» EXERCISE INSTRUCTIONS
Convert every line of the material below into a Markdown table with the columns Row and Line, numbering rows in order and omitting blank lines and pictures.

--- Start ---

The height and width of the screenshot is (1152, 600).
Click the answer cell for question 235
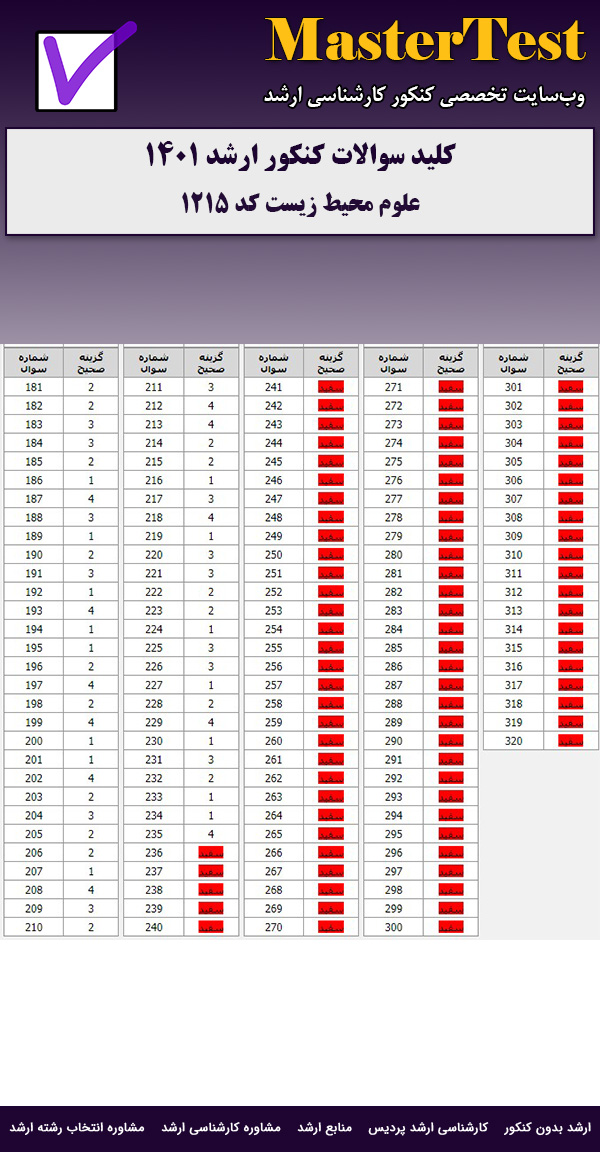point(211,834)
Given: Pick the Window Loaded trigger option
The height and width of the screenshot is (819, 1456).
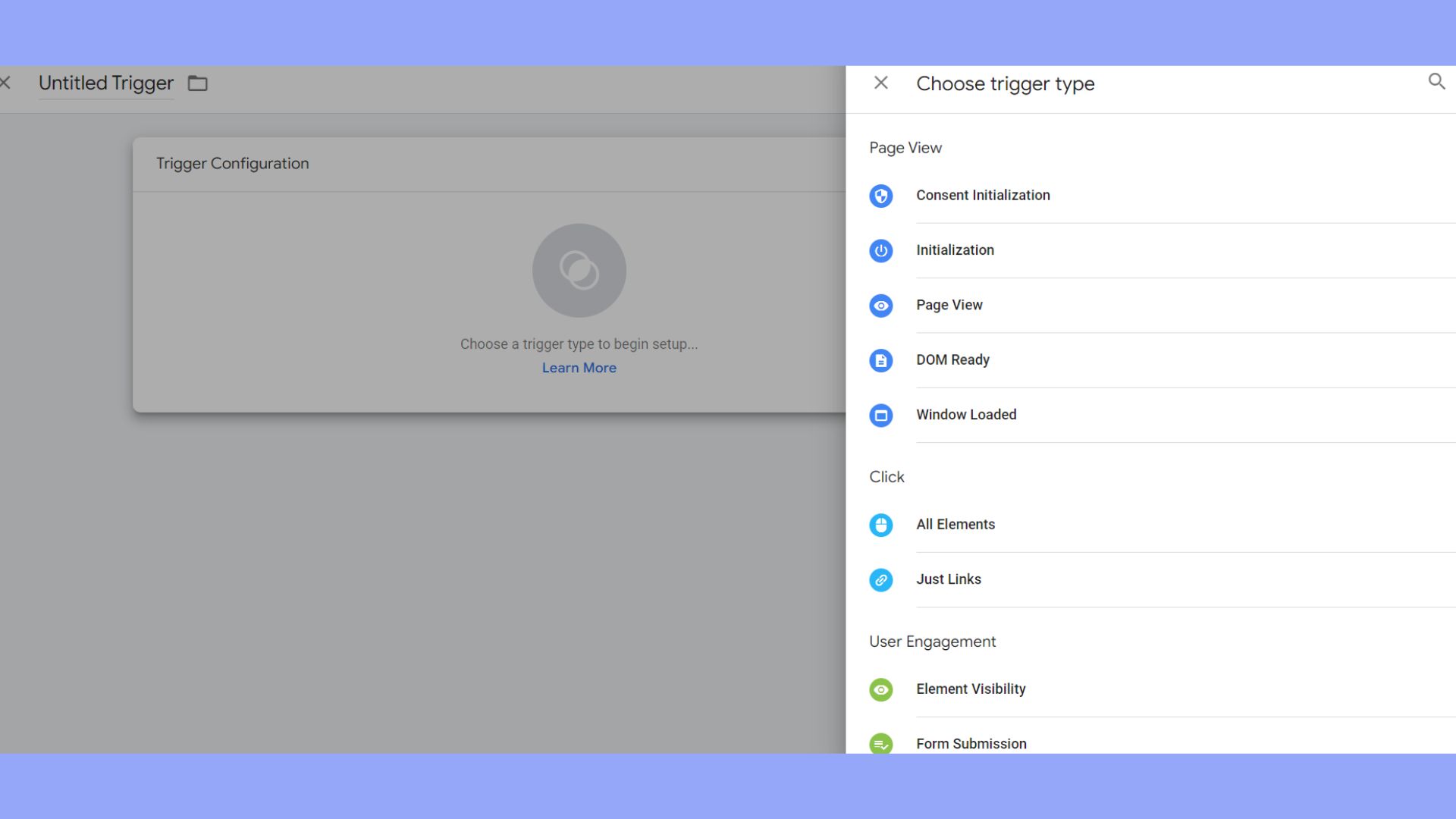Looking at the screenshot, I should [966, 415].
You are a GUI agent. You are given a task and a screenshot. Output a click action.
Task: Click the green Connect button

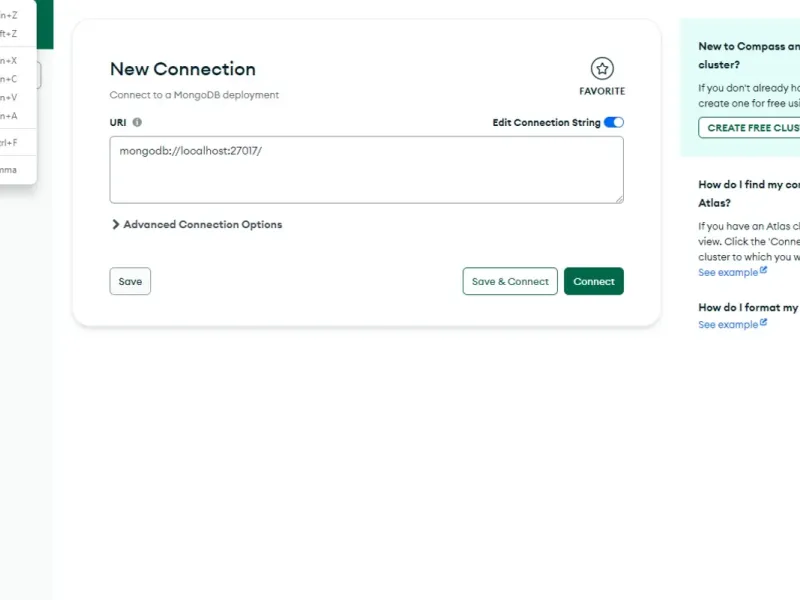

--- End ---

» RESULT OF THIS EXERCISE
| Row | Line |
|---|---|
| 1 | The height and width of the screenshot is (1152, 600). |
| 2 | Click the answer cell for question 235 |
| 3 | point(211,834) |
| 4 | Given: Pick the Window Loaded trigger option |
| 5 | The height and width of the screenshot is (819, 1456). |
| 6 | Looking at the screenshot, I should [966, 415]. |
| 7 | You are a GUI agent. You are given a task and a screenshot. Output a click action. |
| 8 | Task: Click the green Connect button |